RECORDED DATA>
◆ ◆ ◆ ◆ ◆

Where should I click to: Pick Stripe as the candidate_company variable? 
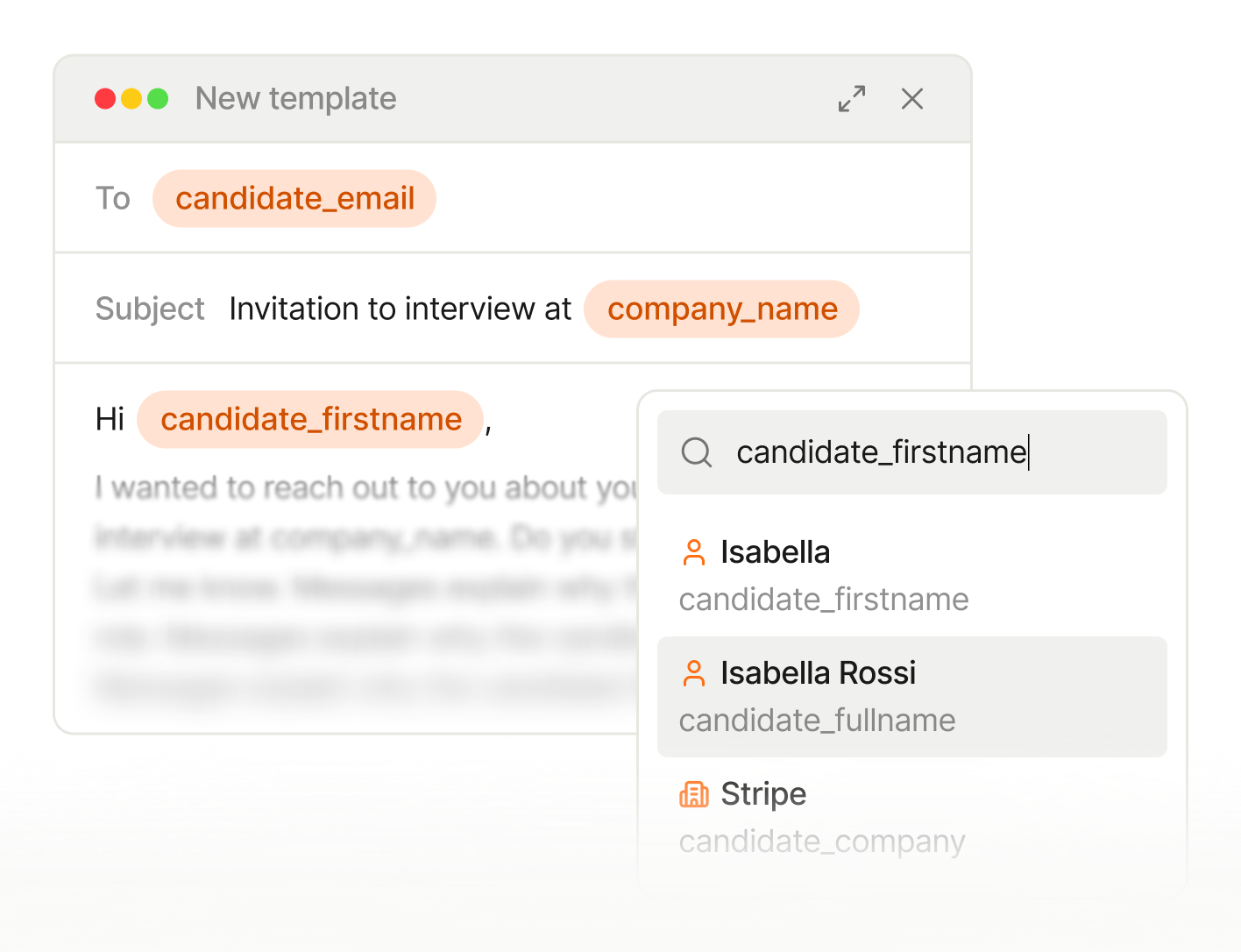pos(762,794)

◆ ◆ ◆ ◆ ◆

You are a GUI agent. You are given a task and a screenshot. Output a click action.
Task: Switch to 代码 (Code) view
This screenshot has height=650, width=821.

◆ ◆ ◆ ◆ ◆

EXERCISE> In the listing above, find the line holding "You are a GUI" and the line holding "This screenshot has height=650, width=821.", then output those two lines and every line between them exactly.

RESPONSE AREA>
You are a GUI agent. You are given a task and a screenshot. Output a click action.
Task: Switch to 代码 (Code) view
This screenshot has height=650, width=821.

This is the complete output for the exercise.